Proof lies on him who asserts, not on him who denies. The concept is that one is innocent until proven guilty. Regardless of what the law says about reasonable doubt, there is an unwritten presumption within the ranks of the military that if you are charged with sexual assault, then you are guilty. The stakes are your life! Your military counsel works for the same military that charged you. Consider that as you choose who represents you in your potentially life altering case.

Article 78 Accessory After the Fact

Under Article 78, being an accessory to an alleged crime is an offense under the UCMJ. Any person helping an individual who has committed an offense can be charged under this punitive article if it is proved that he was aware of the latter's involvement in the offense.

The elements of the crime under Article 78 of UCMJ that must be proved by the prosecution are as follows:

  1. The law requires an offense that is punishable by the UCMJ code to be perpetrated by a person;
  2. That the individual charged under Article 78 was aware that this person had committed such an offense;
  3. That, having this knowledge, the accused under the Article 78 received, assisted, or comforted the person who committed the offense;
  4. That the purpose of the accused individual's actions were to hinder or prevent the trial, apprehension, or punishment of the perpetrator of the offense.

Explanation of Article 78

When an individual gives assistance or harbors an offender, he becomes an accessory after the fact under Article 78 if: a) he helps the offender escape or hide, b) he helps the offender conceal evidence of the offense committed. For example, helping a person who has committed a murder conceal incriminating evidence such as the assault weapon constitutes an offense under Article 78.
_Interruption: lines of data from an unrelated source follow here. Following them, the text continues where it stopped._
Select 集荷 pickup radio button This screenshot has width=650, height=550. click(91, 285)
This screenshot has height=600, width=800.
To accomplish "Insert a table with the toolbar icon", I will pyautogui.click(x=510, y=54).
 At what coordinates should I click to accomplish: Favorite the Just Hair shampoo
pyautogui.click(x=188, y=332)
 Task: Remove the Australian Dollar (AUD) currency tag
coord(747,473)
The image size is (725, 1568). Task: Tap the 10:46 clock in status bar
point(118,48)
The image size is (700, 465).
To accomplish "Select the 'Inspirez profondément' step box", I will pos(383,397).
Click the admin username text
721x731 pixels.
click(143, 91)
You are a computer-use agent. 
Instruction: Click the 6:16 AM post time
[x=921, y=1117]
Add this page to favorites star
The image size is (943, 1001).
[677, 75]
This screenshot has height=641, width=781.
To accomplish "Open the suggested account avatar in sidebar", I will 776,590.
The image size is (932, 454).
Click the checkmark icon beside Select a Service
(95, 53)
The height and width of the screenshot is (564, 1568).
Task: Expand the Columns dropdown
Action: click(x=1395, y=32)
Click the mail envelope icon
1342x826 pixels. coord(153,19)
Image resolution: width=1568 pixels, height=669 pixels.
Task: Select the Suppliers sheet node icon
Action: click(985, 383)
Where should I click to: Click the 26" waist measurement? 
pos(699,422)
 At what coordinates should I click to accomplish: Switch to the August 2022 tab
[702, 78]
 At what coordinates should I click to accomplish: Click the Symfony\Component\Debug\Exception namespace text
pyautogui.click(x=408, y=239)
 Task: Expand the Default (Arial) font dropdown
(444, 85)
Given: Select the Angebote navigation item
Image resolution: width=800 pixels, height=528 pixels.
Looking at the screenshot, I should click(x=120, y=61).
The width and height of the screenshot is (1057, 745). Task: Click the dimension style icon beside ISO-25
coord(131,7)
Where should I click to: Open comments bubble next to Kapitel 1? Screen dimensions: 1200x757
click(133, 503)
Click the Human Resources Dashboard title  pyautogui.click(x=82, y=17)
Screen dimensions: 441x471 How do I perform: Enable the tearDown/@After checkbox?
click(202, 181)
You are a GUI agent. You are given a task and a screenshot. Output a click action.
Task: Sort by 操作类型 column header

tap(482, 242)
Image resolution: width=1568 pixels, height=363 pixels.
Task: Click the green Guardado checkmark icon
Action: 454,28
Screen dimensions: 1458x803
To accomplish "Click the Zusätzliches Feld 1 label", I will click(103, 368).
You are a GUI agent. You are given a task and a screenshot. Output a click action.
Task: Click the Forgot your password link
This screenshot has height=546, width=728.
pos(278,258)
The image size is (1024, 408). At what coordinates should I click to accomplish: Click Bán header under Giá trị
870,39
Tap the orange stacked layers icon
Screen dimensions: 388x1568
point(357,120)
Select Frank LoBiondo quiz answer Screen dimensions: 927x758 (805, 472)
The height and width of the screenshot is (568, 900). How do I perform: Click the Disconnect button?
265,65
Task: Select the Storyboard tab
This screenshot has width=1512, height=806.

Points to Note about Article 78:

  • Mere failure to report an offense may not, by itself, make one an accessory after the fact. However, it may violate other regulations and fall within the purview of other Punitive Actions.
  • The offender who is being comforted, protected, or concealed by the accused under Article 78 need not be subject to the code. However, the offense committed by him should fall within the purview of the code.
  • Under Article 78 of the UCMJ, the prosecution is required to prove beyond doubt that the alleged perpetrator actually did commit the offense that he is accused of.
  • The accused charged with Article 78 may still be punished even if the principal in the case is acquitted of all charges in a separate trial.

What is the Maximum Punishment Granted under Article 78 Accessory After the Fact?

Persons found guilty of Article 78 violations shall be subject to the maximum authorized punishment for principal offense.

However, these conditions apply on the punishment granted under this punitive article:

  • Death penalty shall not be awarded in any such trial.
  • The accused shall not be given more than 1/2 the maximum confinement authorized for the principal offense.
  • The period of confinement shall not exceed 10 years even in those cases where life imprisonment is awarded to the principal.

Example of Article 78 Accessory After the Fact Incidence

In the United States vs. Foushee, 13 M.J. 833 (A.C.M.R. 1982) trial, the accused was found guilty of providing Q-tips as well as alcohol to remove traces of blood off the assault weapon, a knife, and to treat the principal's injuries sustained during the assault. The accused was deemed to be an accessory after the fact. However, evidence was presented that indicated the accused was unaware that the assault had been done with intent to kill or inflict grievous bodily harm. Given this, the accused was found guilty of being accessory after the fact to assault with a dangerous weapon instead of being accessory after the fact to assault with intent to kill.

Military law is a complex subject that may be challenging for servicemen and women to fully comprehend. Defenses that may result in a more favorable verdict for the accused may be possible in such Punitive Action trails and these can be assessed by competent and experienced military defense attorneys with in-depth knowledge of UCMJ law. For further information on this Punitive Action, refer to the Manual for Courts Martial.